Later that night, Hassam (we'll call him) tooled by the funduk to pick me up for a little night-drive through Basra. Hassam is a stringer for various news organizations, a rolly-polly, vain and seemingly knowledgeable man who spends his days in a house with other stringers, drinking tea and watching Arab music videos while waiting for news to break. Seems a friend's uncle was one of the five men assassinated over the week-end and his family was holding his wake that evening. Desperate to get out of the hotel and see what Basra looks like after dark, I accepted Hassam's invitation to attend the gathering. (Getting in his car, I instinctively put on the shoulder-harness seat beat: "No," Hassam cautioned me, "You will look like foreigner"--which tells you something about Iraqi driving habits.)

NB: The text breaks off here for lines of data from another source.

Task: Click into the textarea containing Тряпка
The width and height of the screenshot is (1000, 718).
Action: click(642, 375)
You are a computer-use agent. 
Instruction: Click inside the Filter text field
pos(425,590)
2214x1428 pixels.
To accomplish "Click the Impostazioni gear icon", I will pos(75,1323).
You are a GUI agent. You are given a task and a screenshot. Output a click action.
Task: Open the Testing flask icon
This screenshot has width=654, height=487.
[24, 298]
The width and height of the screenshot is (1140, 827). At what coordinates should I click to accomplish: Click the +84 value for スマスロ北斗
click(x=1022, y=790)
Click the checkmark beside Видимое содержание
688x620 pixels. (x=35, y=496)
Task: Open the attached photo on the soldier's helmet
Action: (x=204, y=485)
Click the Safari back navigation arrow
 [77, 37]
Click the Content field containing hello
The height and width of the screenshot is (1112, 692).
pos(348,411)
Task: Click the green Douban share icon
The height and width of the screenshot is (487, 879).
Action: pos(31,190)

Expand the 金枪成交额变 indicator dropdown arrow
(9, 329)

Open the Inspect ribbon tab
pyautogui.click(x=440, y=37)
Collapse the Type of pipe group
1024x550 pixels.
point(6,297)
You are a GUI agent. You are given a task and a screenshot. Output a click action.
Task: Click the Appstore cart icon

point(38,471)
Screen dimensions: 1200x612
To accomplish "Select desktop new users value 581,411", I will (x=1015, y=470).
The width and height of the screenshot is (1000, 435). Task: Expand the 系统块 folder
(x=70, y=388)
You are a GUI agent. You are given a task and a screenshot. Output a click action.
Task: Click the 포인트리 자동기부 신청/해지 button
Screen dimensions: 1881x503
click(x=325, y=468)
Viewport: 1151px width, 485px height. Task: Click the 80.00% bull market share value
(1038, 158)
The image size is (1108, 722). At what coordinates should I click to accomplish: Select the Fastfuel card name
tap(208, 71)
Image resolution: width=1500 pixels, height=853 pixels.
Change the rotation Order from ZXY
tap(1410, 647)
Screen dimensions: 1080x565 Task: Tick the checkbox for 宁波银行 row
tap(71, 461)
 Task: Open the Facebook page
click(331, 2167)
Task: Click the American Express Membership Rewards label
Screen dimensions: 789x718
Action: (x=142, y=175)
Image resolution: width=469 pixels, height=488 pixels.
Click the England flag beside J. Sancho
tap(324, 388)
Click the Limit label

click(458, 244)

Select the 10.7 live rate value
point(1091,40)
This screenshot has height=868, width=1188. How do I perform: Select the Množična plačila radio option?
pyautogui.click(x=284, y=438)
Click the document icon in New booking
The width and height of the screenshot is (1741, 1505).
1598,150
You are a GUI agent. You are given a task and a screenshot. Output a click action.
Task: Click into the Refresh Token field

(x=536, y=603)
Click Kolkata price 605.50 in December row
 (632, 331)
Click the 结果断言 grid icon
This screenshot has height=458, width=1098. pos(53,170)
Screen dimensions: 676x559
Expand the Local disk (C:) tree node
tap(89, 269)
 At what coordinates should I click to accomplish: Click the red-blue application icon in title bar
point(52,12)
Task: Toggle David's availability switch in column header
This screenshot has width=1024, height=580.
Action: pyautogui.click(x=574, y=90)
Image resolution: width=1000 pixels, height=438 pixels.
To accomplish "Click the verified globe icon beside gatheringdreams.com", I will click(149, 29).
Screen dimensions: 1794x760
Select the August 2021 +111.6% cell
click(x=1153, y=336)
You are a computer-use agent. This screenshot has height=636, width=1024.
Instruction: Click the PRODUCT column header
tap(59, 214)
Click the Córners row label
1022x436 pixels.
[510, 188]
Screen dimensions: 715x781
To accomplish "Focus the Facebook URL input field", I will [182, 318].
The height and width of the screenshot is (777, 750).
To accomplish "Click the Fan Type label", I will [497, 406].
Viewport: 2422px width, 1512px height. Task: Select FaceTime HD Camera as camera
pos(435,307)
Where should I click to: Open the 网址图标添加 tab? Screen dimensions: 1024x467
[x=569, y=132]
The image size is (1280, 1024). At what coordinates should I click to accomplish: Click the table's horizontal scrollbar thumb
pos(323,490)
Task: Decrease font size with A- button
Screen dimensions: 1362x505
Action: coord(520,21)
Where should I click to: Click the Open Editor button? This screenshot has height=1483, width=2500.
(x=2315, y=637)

We drove along the Corniche: couples, families, knots of young men wandering up and down the promenade beside the Shatt. Cafes lit by neon and fluorescent tubes. Chai-drinking shiska tokers relaxing at tables set along the banks of one of Basra's cleaner canals. The Jazar Street "night market" ablaze with open-shop, crowded-sidewalk, heavy-traffic energy. It felt good to see a semblance of normal life taking place, even if I could only view it from afar, stuck for safety's sake in Hassam's car...
We motor on into an increasingly desolate area of town--here, generators are few and neon signs nonexistent so a kind of hazy darkness lit only by the full moon descends over the pre-fab cement housing blocks and unpaved streets. (Basra is one of the few cities where you often need an off-road vehicle on the roads.) Eventually, we pull up to a field where dozens of people are sitting in plastic chairs or standing in a a long fluorescent-light-lit canopy, where platters of food rest on an embroidered rug. Hassam and I join the gathering, I'm introduced, nods and murmurs of "Well-kum" all around, the inevitable tea and Pepsi appears like magic and of course, the deceased's family invites me to partake of the funeral feast--but I decline, not wishing to intrude on their sorrow any more than I have.
The gathering, Hassam tells me, is winding down now that darkness has fallen. I question why all the attendees are men--it's night, he explains, women are at home now (where they no doubt belong) and besides, they held their own commemoration earlier in the day. Gender segregation even in funerals! Meanwhile, men in dishdashas are embracing, crying on each other's shoulders. "He was a very good man, a good man," the murder victim's nephew tells me. I don't have the heart to ask if his uncle were Baathi.
For alright, maybe he was a member of the "ex-regime" (as the Iraqis put it): still, there were many degrees of participation in the party, some relatively innocent, some not so. Who decides this degree, and by extension, who lives and who dies? I thought of Samir's remark the day before: "There are judges and courts for matters like this." Sitting in the plastic chair beneath the harsh fluorescent lights, watching teary-eyed men smoke cigarettes and sip their tea, I wondered about these unnamed people in Basra who "chose to take life so cheaply"--often in the name of the Iraqi people, sanctioned by their own idea of religious virtue, purity and divine retribution. They rule the streets of Basra now. Everyone is afraid of them, including me. But more on this topic, I cannot say.
Yours from the land of the weaponized surah.